Following the overthrow of the Taliban, the war on terror moved rapidly towards its second phase. The principal theme in this was the pursuit of regime change in Iraq, ostensibly as a means of defusing the threat posed by its illegal weapons of mass destruction (WMD), but in reality it was a policy designed to enhance the global influence of the United States, not least by promoting the spread of free market democracy in the Middle East and by establishing its credible willingness to use force. For the New Labour leadership, the focus on WMD was adopted as a strategic means of overcoming the political and legal obstacles to Britain's participation in military action. Anticipating a rapid transition to democratic governance, U.S. plans for the post-war situation proved to be dangerously inadequate, leading to an outbreak of chaos, disorder, and insurgency. Compounding this, political pressures over the war also mounted as the hunt for WMD drew a blank, and as the diversion of resources from Afghanistan allowed the Taliban and al-Qaeda to regenerate their capabilities.
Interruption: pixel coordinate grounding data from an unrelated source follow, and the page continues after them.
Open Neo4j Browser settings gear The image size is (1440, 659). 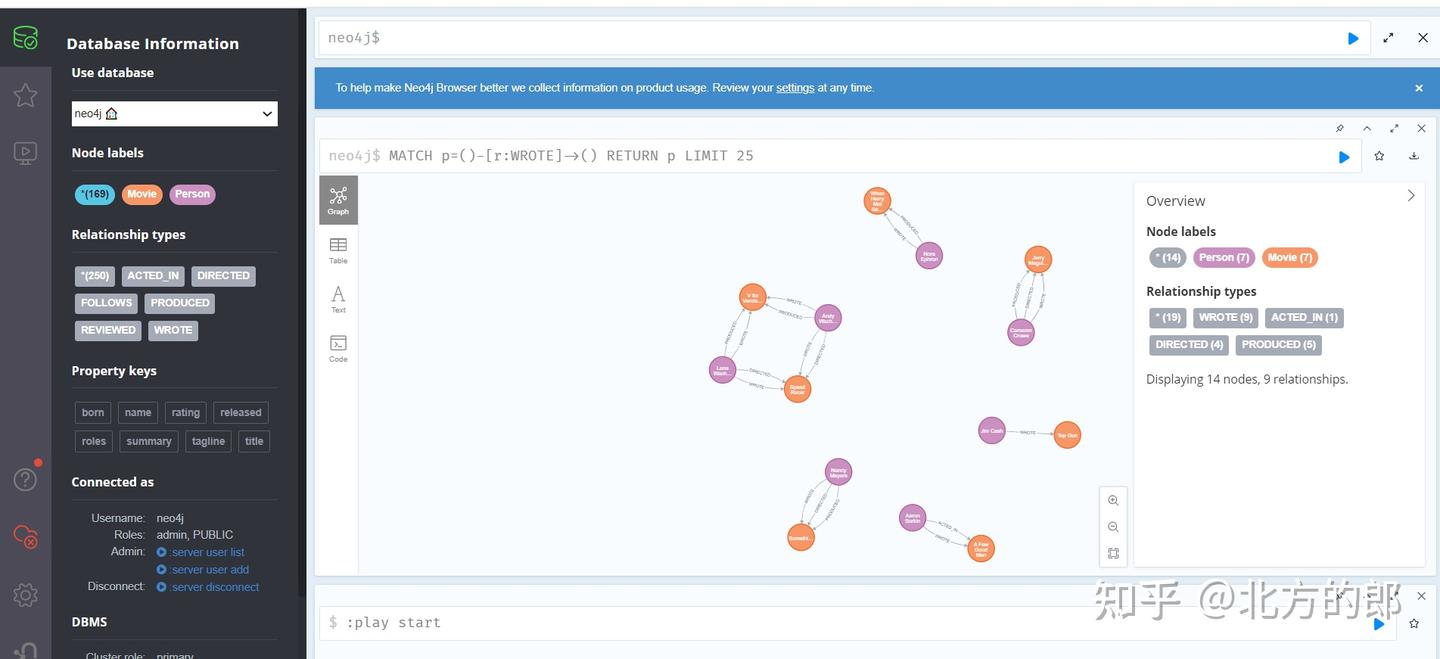pyautogui.click(x=25, y=594)

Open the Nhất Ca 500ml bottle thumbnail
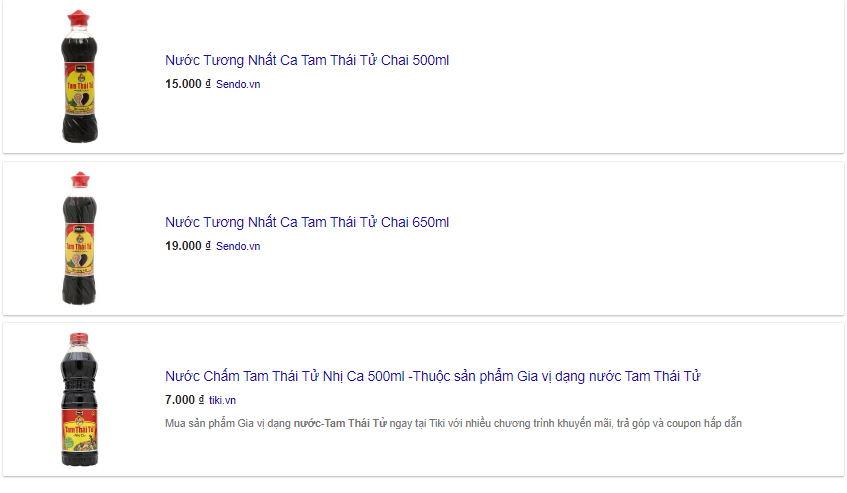pos(79,76)
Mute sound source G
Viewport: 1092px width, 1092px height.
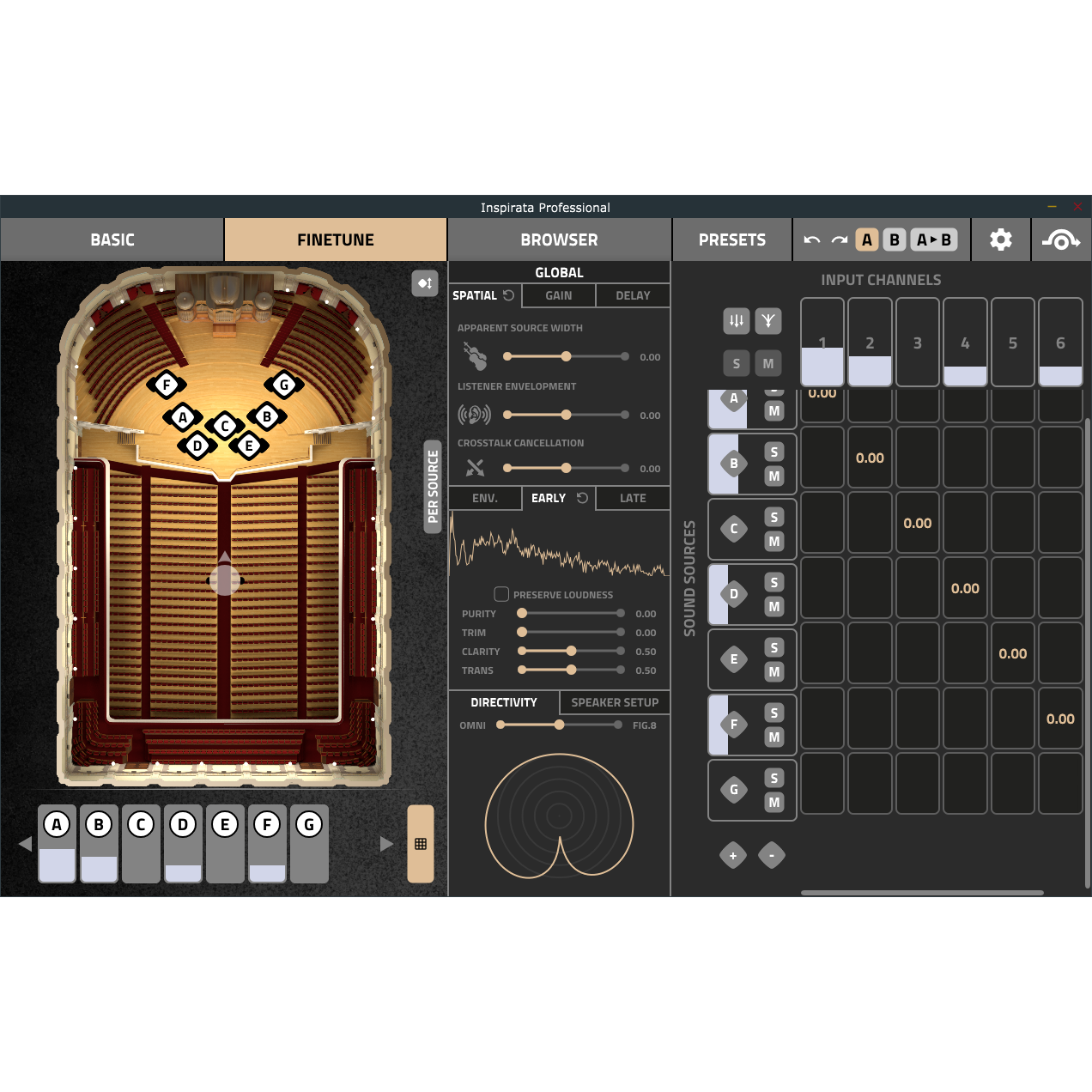click(774, 802)
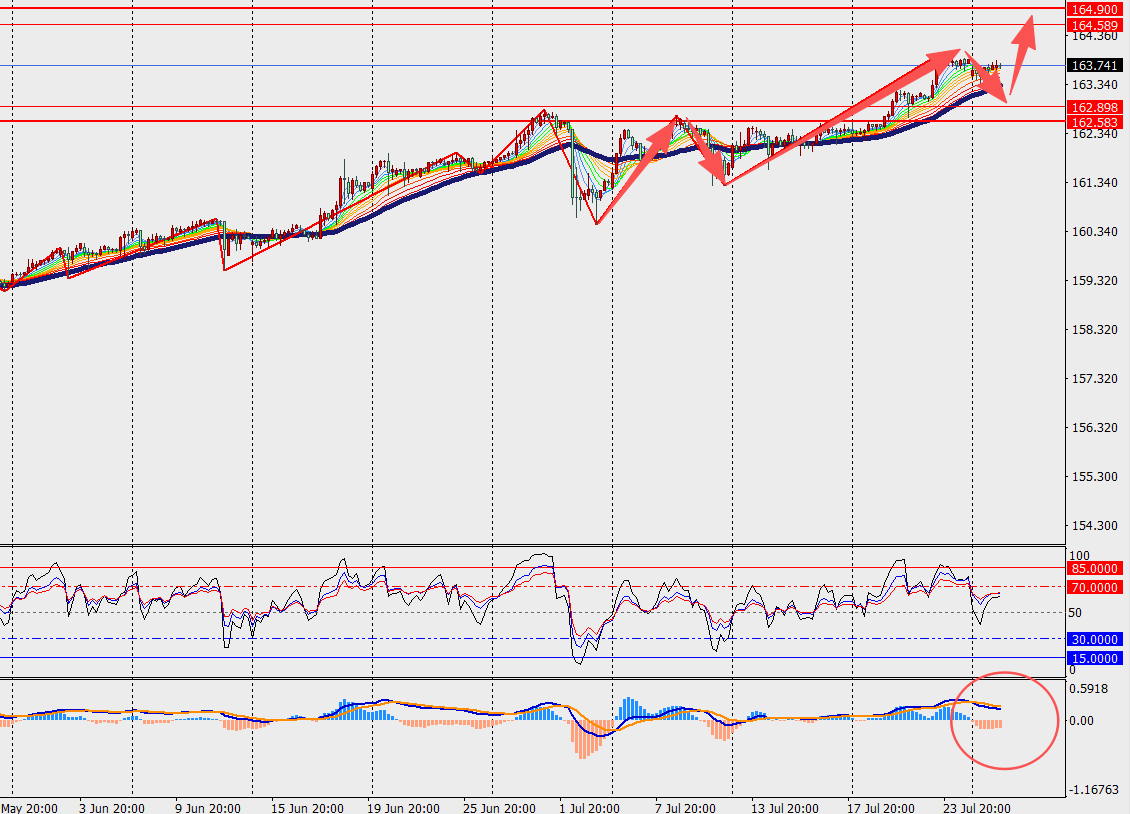Click the 157.320 price axis value
This screenshot has height=814, width=1130.
tap(1095, 378)
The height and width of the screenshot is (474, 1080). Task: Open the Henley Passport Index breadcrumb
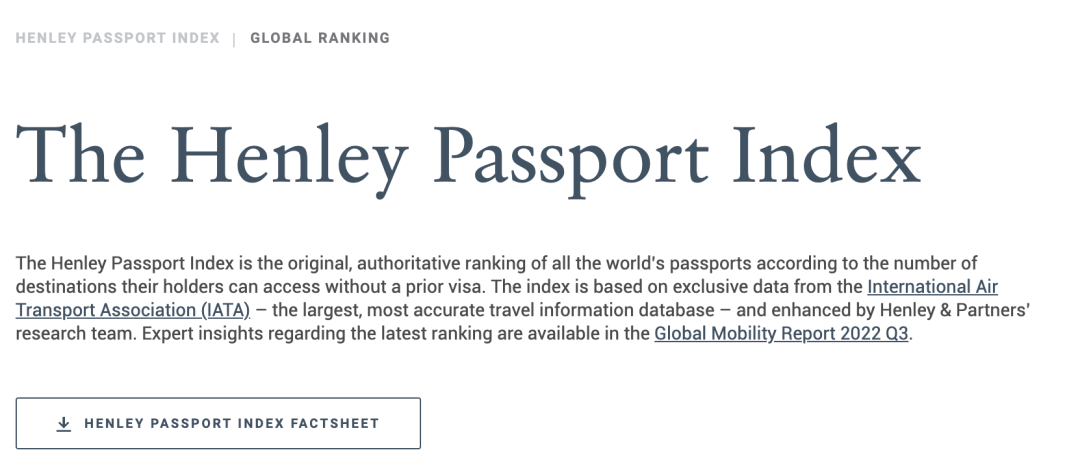pos(118,39)
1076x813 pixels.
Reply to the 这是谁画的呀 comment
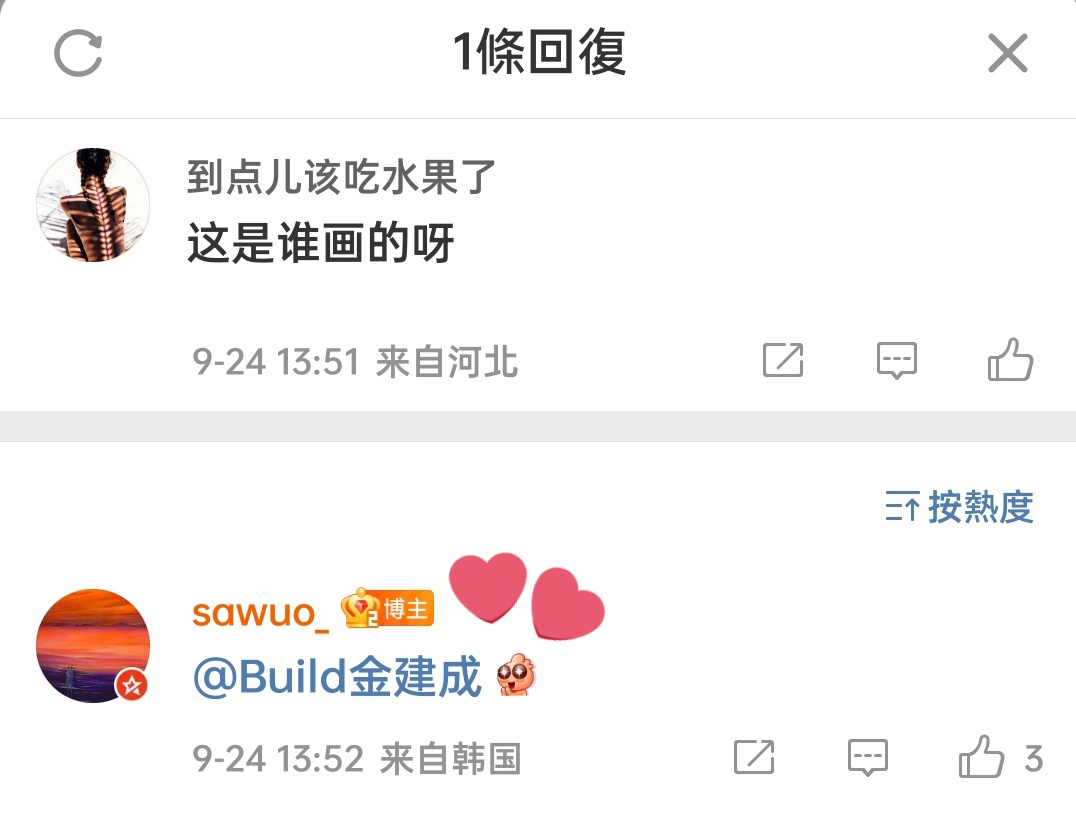pyautogui.click(x=897, y=360)
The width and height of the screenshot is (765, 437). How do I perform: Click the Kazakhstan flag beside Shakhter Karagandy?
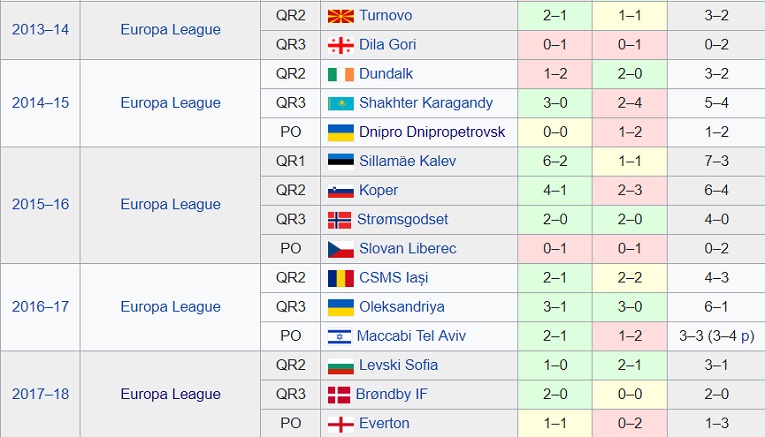pos(341,103)
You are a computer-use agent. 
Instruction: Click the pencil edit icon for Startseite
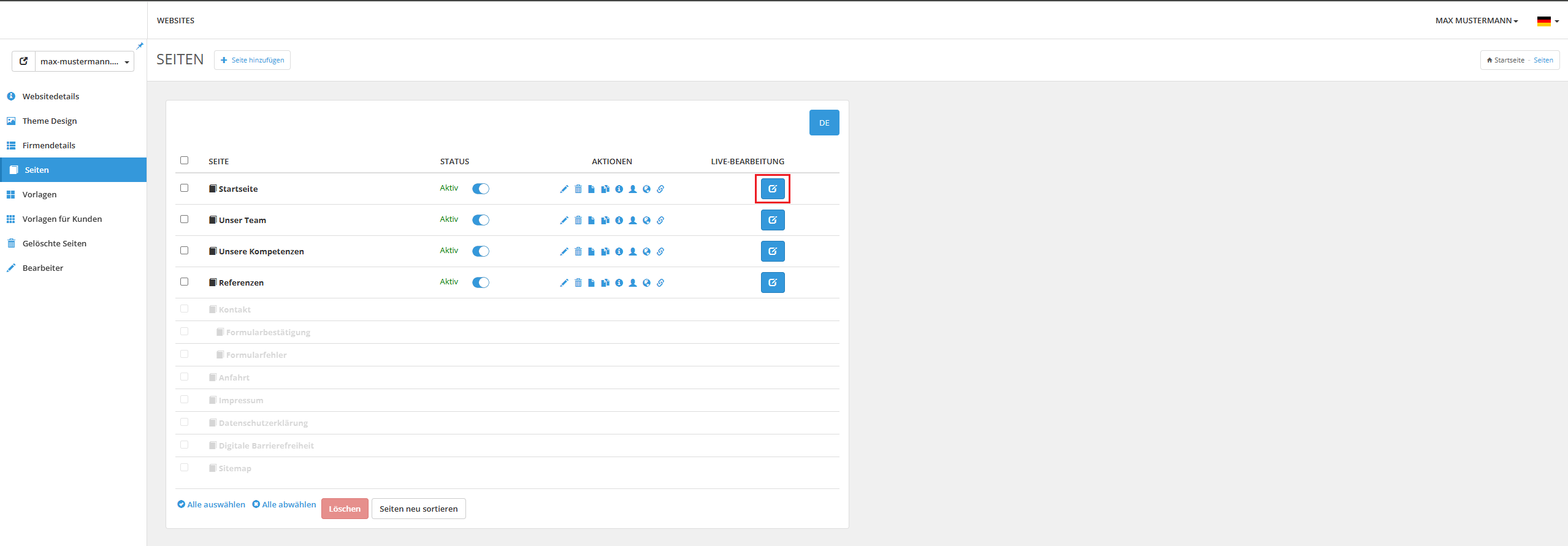564,189
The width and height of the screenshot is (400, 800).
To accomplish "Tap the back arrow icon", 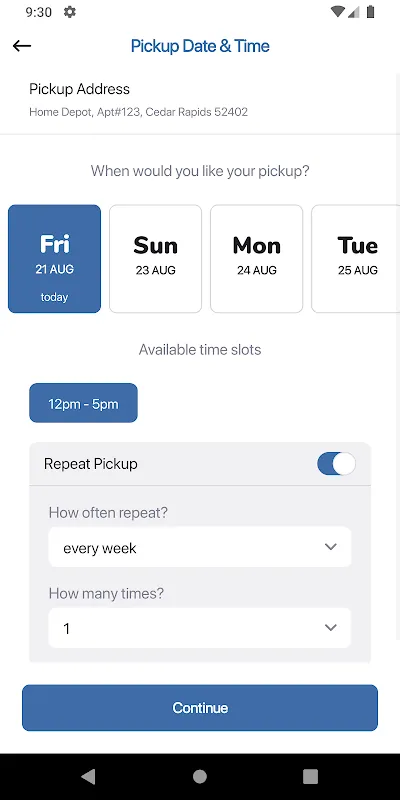I will coord(22,46).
Along with military interventions in Iraq and Afghanistan, one of the central features of the war on terror was the use of extra-legal measures by the United States. These involved indefinite detentions at Guantánamo Bay and so-called ‘black site’ facilities at secret locations around the world, the use of extraordinary renditions and the deployment of ‘controversial’ interrogation techniques. As details about these practices emerged, New Labour officials in Britain came under increasing pressure over their tacit support for, as well as their complicity in, such activities. At the same time, developments in the government's own anti-terror strategy also proved to be contentious. Involving a further recalibration of the balance between civil liberties and the security provisions of the state, this included the introduction of a regime of control orders and an extension of the period for which terrorist suspects could be held without charge. Accompanying this, terrorist attacks in Madrid and London placed the issue of domestic radicalisation, and questions about a blowback effect from the invasion of Iraq squarely on the political agenda.
The context for Britain's role in the war on terror shifted significantly during the course of 2006. As conditions in Afghanistan and Iraq continued to deteriorate, the government's strategies in both theatres underwent considerable adjustment. While the military campaign in the former was dramatically expanded as part of an effort to combat the ongoing resurgence of the Taliban, officials in Iraq began to emphasise a tentative move towards withdrawal. This created tensions with Washington, whose strategic approach had now embraced a large-scale troop surge designed to quell the ever-rising violence of the insurgency. Events elsewhere in the region also had a dramatic impact. In particular, the outbreak of war between Israel and Lebanon led to a critical weakening of Tony Blair, with his unyielding support for the United States' position hastening his eventual departure from office. Under Gordon Brown, however, similarities with the previous regime remained clear. In particular, the new administration refused to accept any causal role for foreign policy in the threat from international terrorism.